What is half Kelly and why do professionals prefer it?
Half Kelly means staking 50% of the full Kelly recommendation. In the standard continuous approximation it preserves about 75% of the maximum long-run growth rate while halving the volatility of your bankroll, and it dramatically reduces deep drawdowns. It also protects against estimation error: if your true edge is only half of what you think, half Kelly on your estimate is full Kelly on reality, whereas full Kelly on your estimate would be double Kelly — which earns roughly zero long-run growth.
How big are drawdowns under full Kelly betting?
Large. In the continuous approximation analyzed by Edward Thorp, a full-Kelly bettor has roughly a 50% probability of at some point losing half the bankroll, and roughly an x probability of ever falling to a fraction x of it. Under half Kelly the probability of a 50% drawdown drops to about 12.5%, and under quarter Kelly to under 1%. Real-world discrete betting differs somewhat, but the ordering and rough magnitudes hold.
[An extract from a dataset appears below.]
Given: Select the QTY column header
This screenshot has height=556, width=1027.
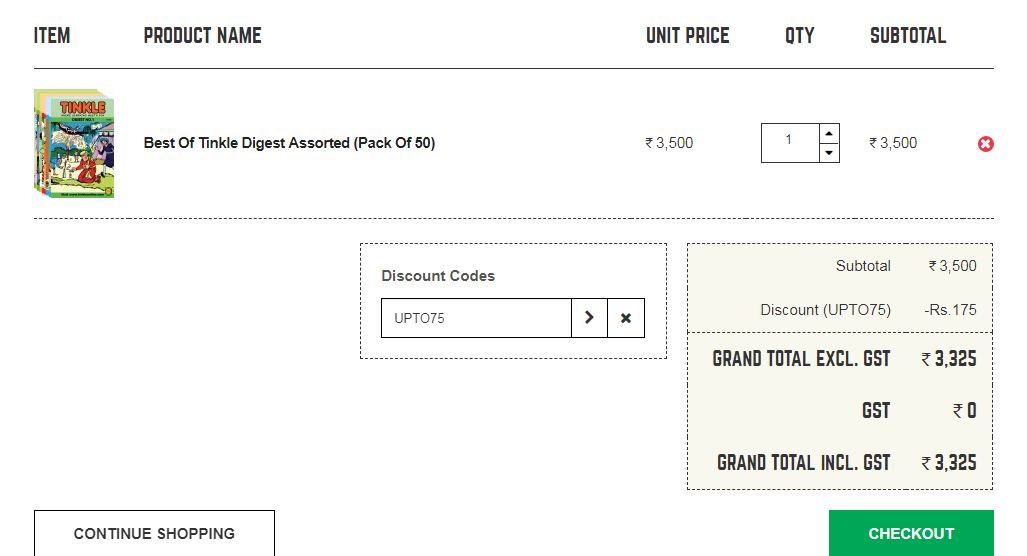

Can the Kelly Criterion tell me not to bet?
Yes — and this is one of its most valuable outputs. If bp − q is zero or negative, you have no edge at the offered odds and the optimal stake is zero. A negative Kelly fraction is not an instruction to bet the other side (the other side has its own vig); it is an instruction to pass.
How do I apply Kelly to several simultaneous bets?
Independent Kelly staking on each bet over-exposes the bankroll because several bets can lose at once. Practical rules: treat correlated bets (same game, same team across markets) as a single position and size it once; reduce each stake when many bets run at the same time; and cap total simultaneous exposure — many practitioners keep the sum of all open stakes below roughly 20–25% of bankroll unless they run a full portfolio optimizer.
Is Kelly betting guaranteed to be profitable?
No. Kelly maximizes long-run growth only if your probability estimates are accurate and your edge is real. With no edge, no staking plan — Kelly included — creates profit. Kelly is a stake-sizing layer on top of an edge, not a source of edge. Validate your edge first with expected value analysis and closing line value tracking.